Al Gore knows from personal experience how easy it is to dismiss scientific warnings and follow the call of economic interest—and how devastating to face the consequences. The Gore family grew tobacco for many years. When the information that tobacco was a big health destroyer was discovered and spread, large tobacco companies promoted a disinformation campaign, saying that the health dangers of tobacco weren’t confirmed but were just a theory. Gore’s father continued to grow tobacco, even as more and more facts came out about its health dangers. But one incident changed everything—Gore’s older sister, Nancy, a life-long smoker, died of lung cancer. Heartbroken, Gore’s father stopped growing tobacco.

Gore says that he knows how hard it is to change habits, but he also knows how important it is to do so when necessary. And global warming makes it necessary to change many of our habits. We must also recognize the truth in spite of the disinformation campaign that would have us believe that the global warming we see today is part of a natural cycle and that human industrial activity has no relationship to global warming.


Mitigation and Adaptation

Both Al Gore and Mark Hertsgaard present two important facets of dealing with global warming and climate change.

Adaptation measures reduce our vulnerability to climate change. For example, the Netherlands is considering adapting to higher temperature by painting their rooftops white. White rooftops will reflect heat rather than absorb heat, thus helping to keep the building cool as temperatures rise.

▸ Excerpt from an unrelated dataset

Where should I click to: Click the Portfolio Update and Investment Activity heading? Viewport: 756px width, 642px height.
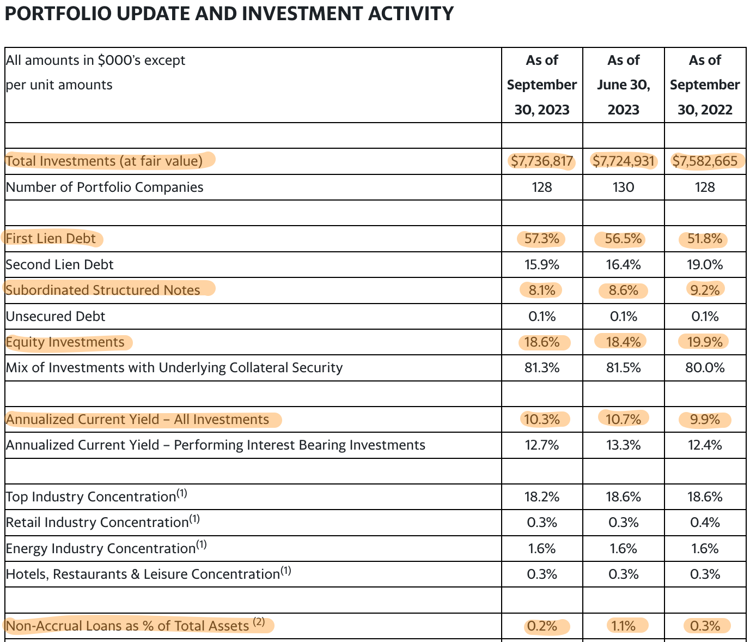[229, 14]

Mitigation measures address the root of the problem. For example, creating green technology that doesn't emit greenhouses gases will help to stop the global warming process.

Conclusion

An inconvenient Truth by Al Gore and Hot: Living Through the Next Fifty Years on Earth by Mark Hertsgaard are good sources to understand global warming and climate change—from how these processes work, to their impacts, to solutions for the problem. I strongly recommend Gore’s documentary and Hertsgaard’s book to anyone.

* * *

A huge thank you to Rodolfo Marques of Brazil for this fine post on the work of our Advanced Reading class with global warming and climate change, and particularly our viewing of An Inconvenient Truth by Al Gore. Rodolfo is a first-year student at Loyola University New Orleans and part of our LIEP Pilot Program. He is preparing for a full schedule of academic course-work at Loyola by taking two credit-bearing LIEP courses this first semester. Rodolfo plans to major in Music Industry Studies in Loyola's College of Music and Fine Arts. Thank you, Rodolfo!